Devant la sous-commission des affaires étrangères du Congrès américain chargée de l’Afrique, l’évêque catholique nigérian a témoigné des atrocités commises contre les chrétiens au Nigeria, notamment dans la région du Centre et plus précisément dans l’État de Benue.

Mgr Anagbe a détaillé la persécution des chrétiens, en particulier dans les régions nord et centrale du Nigeria, où il affirme qu’il existe un agenda « visant à réduire et éventuellement éliminer l’identité chrétienne » du pays.

Ce discours a suscité de vives réactions de la part de responsables musulmans du pays, qui ont qualifié le témoignage de l’évêque catholique d’« infondé ».

Le 1er juin, des membres de l’Association nigériane des prêtres diocésains catholiques (NCDPA) du diocèse de Makurdi ont condamné la vague d’attaques ciblées meurtrières, les qualifiant de « persécution systématique des chrétiens » délibérément destinée à déstabiliser et à éprouver leur évêque, Mgr Anagbe.

Lors de l’entretien du 4 juin avec ACI Afrique, Mgr Anagbe a exhorté le peuple de Dieu dans son diocèse à s’accrocher à sa foi malgré l’escalade de la violence et les défis sécuritaires.
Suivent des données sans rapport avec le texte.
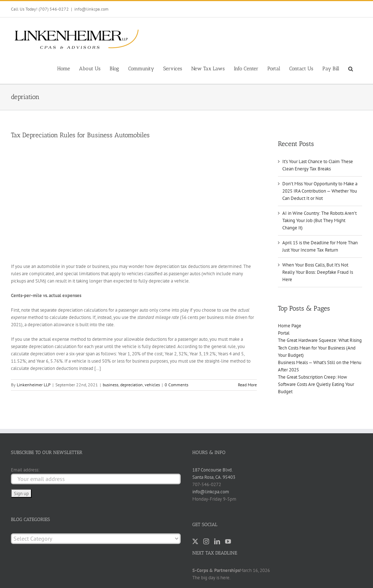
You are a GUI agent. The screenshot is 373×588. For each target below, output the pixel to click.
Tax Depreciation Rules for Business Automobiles (80, 135)
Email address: (25, 470)
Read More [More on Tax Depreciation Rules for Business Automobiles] (247, 384)
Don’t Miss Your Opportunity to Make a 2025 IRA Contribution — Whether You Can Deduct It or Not (320, 191)
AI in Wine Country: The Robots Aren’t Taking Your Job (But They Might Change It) (319, 220)
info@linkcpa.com (91, 9)
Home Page (290, 325)
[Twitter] (195, 541)
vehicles (152, 384)
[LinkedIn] (217, 541)
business (110, 384)
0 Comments (176, 384)
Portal (284, 333)
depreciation (131, 384)
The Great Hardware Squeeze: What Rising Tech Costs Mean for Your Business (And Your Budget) (320, 347)
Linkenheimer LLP (34, 384)
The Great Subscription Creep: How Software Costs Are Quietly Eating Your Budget (316, 384)
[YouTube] (228, 541)
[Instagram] (206, 541)
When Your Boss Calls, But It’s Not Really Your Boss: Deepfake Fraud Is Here (318, 272)
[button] (350, 68)
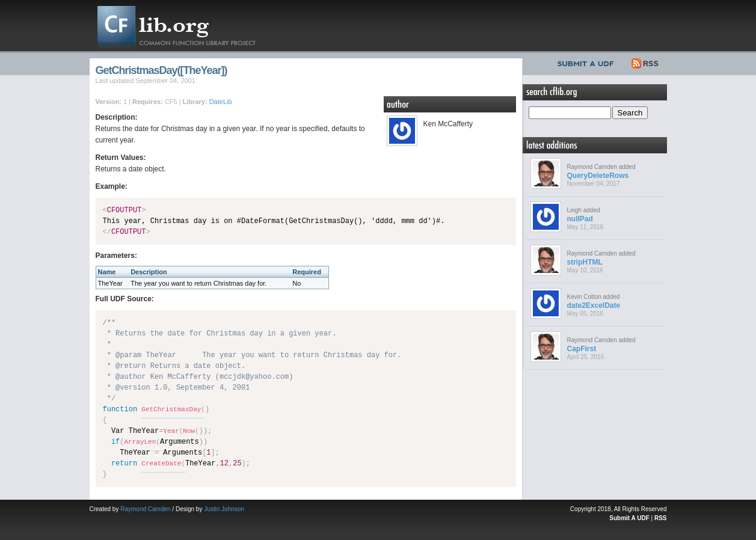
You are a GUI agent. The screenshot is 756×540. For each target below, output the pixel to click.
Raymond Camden (145, 509)
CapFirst (582, 349)
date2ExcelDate (594, 305)
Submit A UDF (629, 518)
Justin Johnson (224, 509)
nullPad (580, 219)
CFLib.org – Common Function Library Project (186, 25)
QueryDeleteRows (598, 176)
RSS (645, 62)
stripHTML (585, 262)
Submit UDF (588, 62)
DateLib (221, 102)
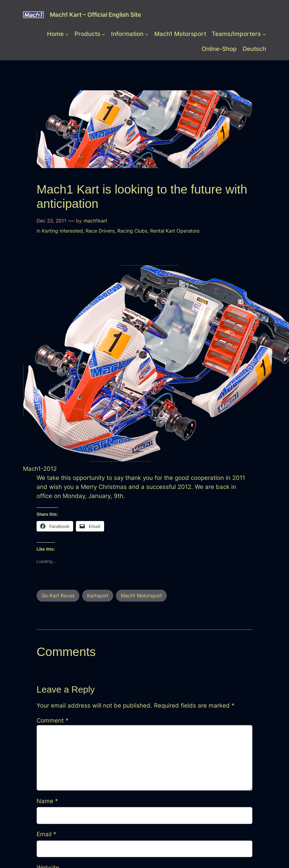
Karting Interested (62, 231)
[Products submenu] (103, 34)
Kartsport (97, 595)
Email (46, 834)
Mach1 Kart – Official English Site (95, 15)
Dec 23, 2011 (52, 220)
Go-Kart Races (58, 595)
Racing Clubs (132, 231)
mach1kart (95, 220)
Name (47, 801)
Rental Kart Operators (175, 231)
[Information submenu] (147, 34)
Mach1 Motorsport (141, 595)
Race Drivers (100, 231)
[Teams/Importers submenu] (264, 34)
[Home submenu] (67, 34)
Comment (53, 720)
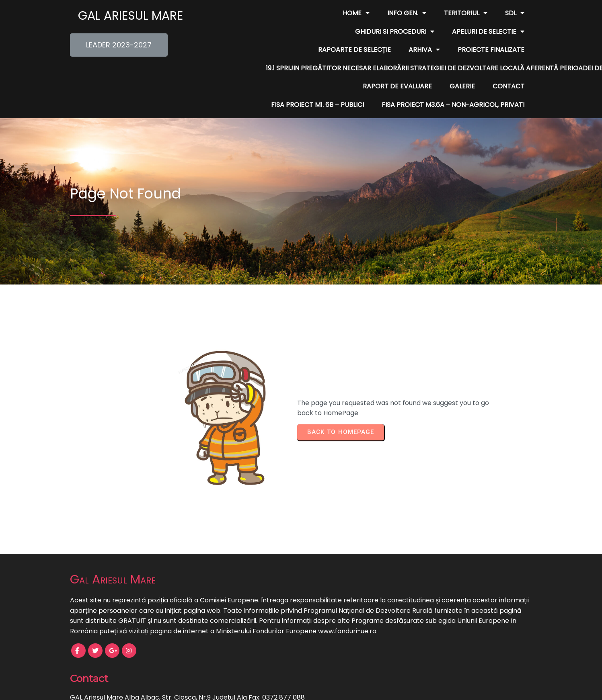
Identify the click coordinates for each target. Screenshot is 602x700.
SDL (418, 13)
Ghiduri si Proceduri (485, 13)
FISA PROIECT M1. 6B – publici (478, 68)
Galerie (351, 68)
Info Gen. (310, 13)
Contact (398, 68)
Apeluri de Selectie (264, 32)
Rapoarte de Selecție (354, 31)
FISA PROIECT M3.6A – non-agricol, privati (453, 86)
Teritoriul (369, 13)
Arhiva (424, 32)
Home (259, 13)
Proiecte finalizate (491, 31)
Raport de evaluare (287, 68)
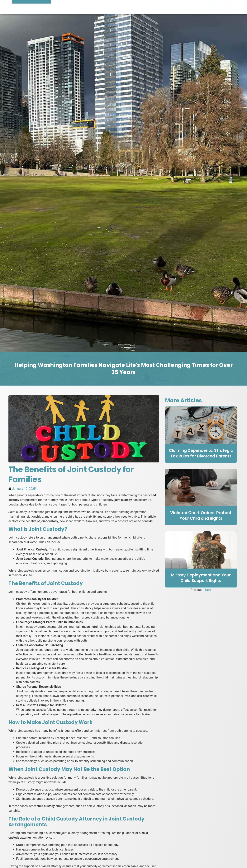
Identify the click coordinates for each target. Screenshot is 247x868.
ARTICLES (197, 9)
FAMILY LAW (70, 5)
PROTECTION (103, 5)
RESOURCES (168, 5)
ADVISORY (197, 5)
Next (208, 590)
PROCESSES (136, 5)
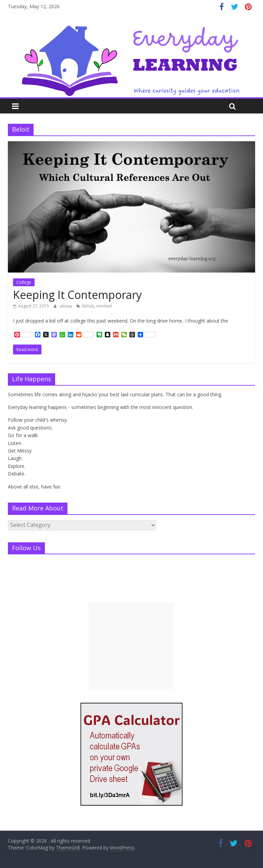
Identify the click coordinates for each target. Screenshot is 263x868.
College (24, 282)
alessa (66, 306)
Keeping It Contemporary (77, 294)
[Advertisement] (132, 646)
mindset (104, 306)
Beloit (88, 306)
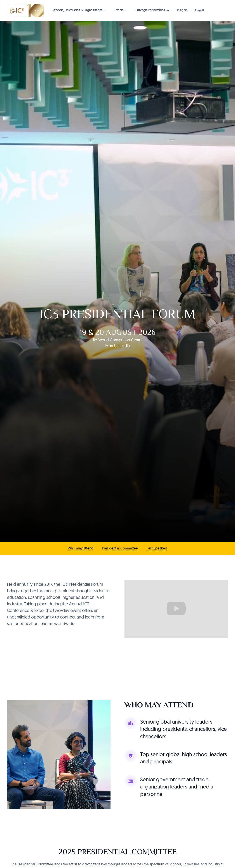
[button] (80, 10)
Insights (182, 10)
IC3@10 (199, 10)
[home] (25, 10)
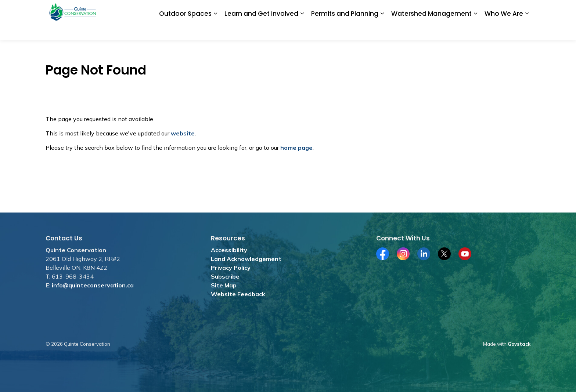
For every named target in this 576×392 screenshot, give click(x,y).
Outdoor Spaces (185, 30)
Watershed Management (431, 30)
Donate (260, 10)
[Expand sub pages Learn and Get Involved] (302, 30)
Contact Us (496, 10)
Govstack (519, 344)
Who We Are (504, 30)
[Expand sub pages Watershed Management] (475, 30)
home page (296, 148)
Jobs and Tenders (297, 10)
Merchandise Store (348, 10)
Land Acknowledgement (246, 259)
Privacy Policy (231, 268)
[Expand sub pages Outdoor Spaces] (215, 30)
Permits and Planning (345, 30)
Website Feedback (238, 294)
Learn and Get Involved (261, 30)
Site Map (224, 285)
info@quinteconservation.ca (93, 285)
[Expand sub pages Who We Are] (527, 30)
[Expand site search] (523, 10)
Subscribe (225, 276)
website (183, 133)
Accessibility (229, 250)
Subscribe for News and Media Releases (427, 10)
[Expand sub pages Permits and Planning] (382, 30)
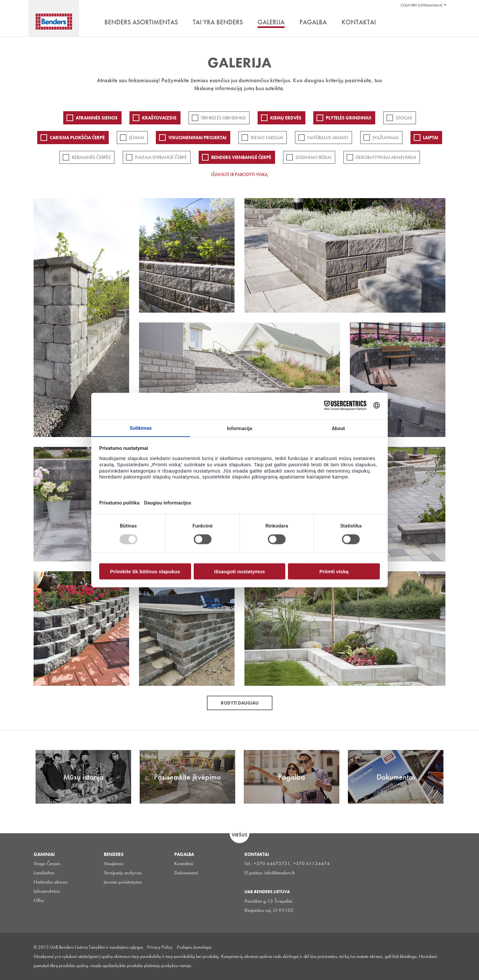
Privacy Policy (160, 947)
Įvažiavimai (386, 137)
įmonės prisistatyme (123, 882)
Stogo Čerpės (47, 863)
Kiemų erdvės (286, 118)
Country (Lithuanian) (422, 5)
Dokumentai (186, 873)
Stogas (404, 118)
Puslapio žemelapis (194, 947)
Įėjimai (136, 137)
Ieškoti (440, 22)
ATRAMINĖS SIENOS (97, 118)
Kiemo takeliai (267, 137)
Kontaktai (184, 863)
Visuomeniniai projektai (197, 137)
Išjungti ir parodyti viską (240, 174)
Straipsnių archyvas (123, 873)
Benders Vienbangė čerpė (241, 157)
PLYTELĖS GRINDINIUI (348, 118)
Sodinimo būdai (313, 157)
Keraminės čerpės (91, 157)
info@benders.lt (279, 873)
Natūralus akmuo (328, 137)
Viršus (240, 835)
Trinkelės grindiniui (223, 118)
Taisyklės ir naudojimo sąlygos (116, 947)
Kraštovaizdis (159, 118)
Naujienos (113, 863)
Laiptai (431, 137)
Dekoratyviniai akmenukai (386, 157)
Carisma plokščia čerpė (77, 137)
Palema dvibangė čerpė (161, 157)
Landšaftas (44, 873)
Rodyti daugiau (240, 703)
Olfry (38, 900)
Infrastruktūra (46, 891)
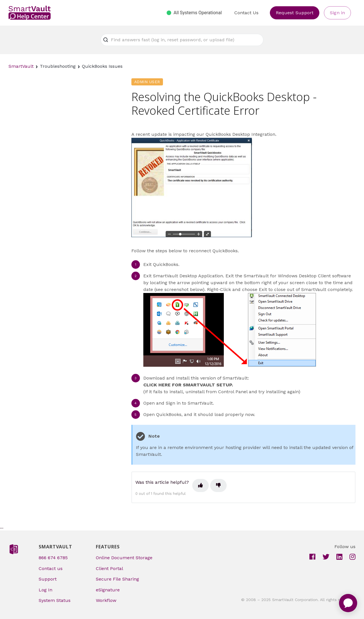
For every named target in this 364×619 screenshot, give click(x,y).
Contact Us (246, 13)
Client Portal (109, 568)
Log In (46, 590)
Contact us (51, 568)
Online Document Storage (124, 557)
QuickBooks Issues (102, 66)
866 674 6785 (53, 557)
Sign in (337, 13)
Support (47, 579)
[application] (348, 603)
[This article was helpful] (200, 485)
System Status (55, 600)
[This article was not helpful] (218, 485)
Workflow (106, 600)
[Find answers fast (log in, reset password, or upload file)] (182, 40)
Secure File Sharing (117, 579)
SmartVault (21, 66)
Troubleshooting (58, 66)
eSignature (108, 590)
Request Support (295, 13)
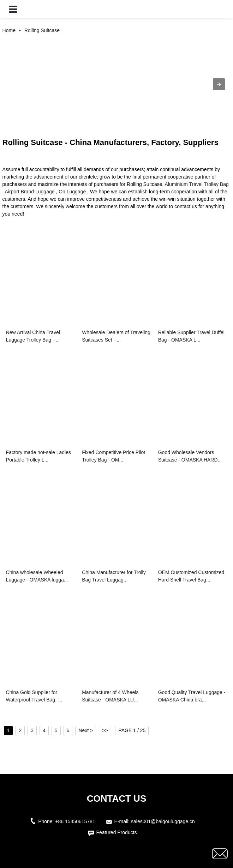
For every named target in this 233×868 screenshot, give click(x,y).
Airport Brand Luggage (30, 192)
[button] (13, 9)
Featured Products (116, 832)
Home (9, 30)
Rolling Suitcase (42, 30)
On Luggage (72, 192)
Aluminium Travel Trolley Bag (196, 184)
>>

« Notre foi ne doit pas faiblir. Si elle faiblit, en qui mettrons-nous notre confiance ? Nous devons faire confiance à Dieu. Notre foi en Lui ne nous décevra jamais », a-t-il déclaré.

Mgr Anagbe a ajouté : « Dieu peut transformer même les cœurs les plus endurcis. Ceux qui mourront, mourront. Ceux qui survivront raconteront l’histoire. »

« Nous continuerons à prier et à demander à Dieu de nous guider. Dieu est la source de toute civilisation. Il ne nous décevra jamais », a conclu le chef de l’Église catholique à ACI Afrique.